Tyson is a knockout.

This weekend I had the pleasure of seeing the movie Tyson, James Toback's intensely personal documentary on one of the scariest men in entertainment.

It's perhaps one of the best documentaries I've seen in the last five years.

Forget the fact that I've never seem some of its storytelling techniques used before. The split-screen editing, narration layering (it has WONDERFUL sound editing), complete lack of diegetic sound, and shot selection are category-leading. Mike Tyson is at once both narrator and subject. Sometimes he speaks to an interviewer. Sometimes directly to the audience. Sometimes he's shot long and looks well off-camera.

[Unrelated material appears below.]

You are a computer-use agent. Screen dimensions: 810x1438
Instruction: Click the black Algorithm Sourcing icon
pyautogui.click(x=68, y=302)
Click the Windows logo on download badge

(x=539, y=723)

But the movie is great because of its honesty in depicting Mike Tyson as he truly is. This is, like all of us, a man of contradictions. He tries to be gentle, but in his words, the world keeps dragging him back into rage. He speaks with love about one person--his trainer, Constantine D'Amato, and the rest of the world can go straight to hell. His articulations of fighting in the ring are at one time very much in the nature of sports psychology, but also incredibly vicious. This documentary gives us all a taste of the inner workings of a man whom the media and public have already had kangaroo court. I used to be scared of him. Now I fear and pity him simultaneously.

Go see it. See it to steal storytelling techniques from it. See it because it's good.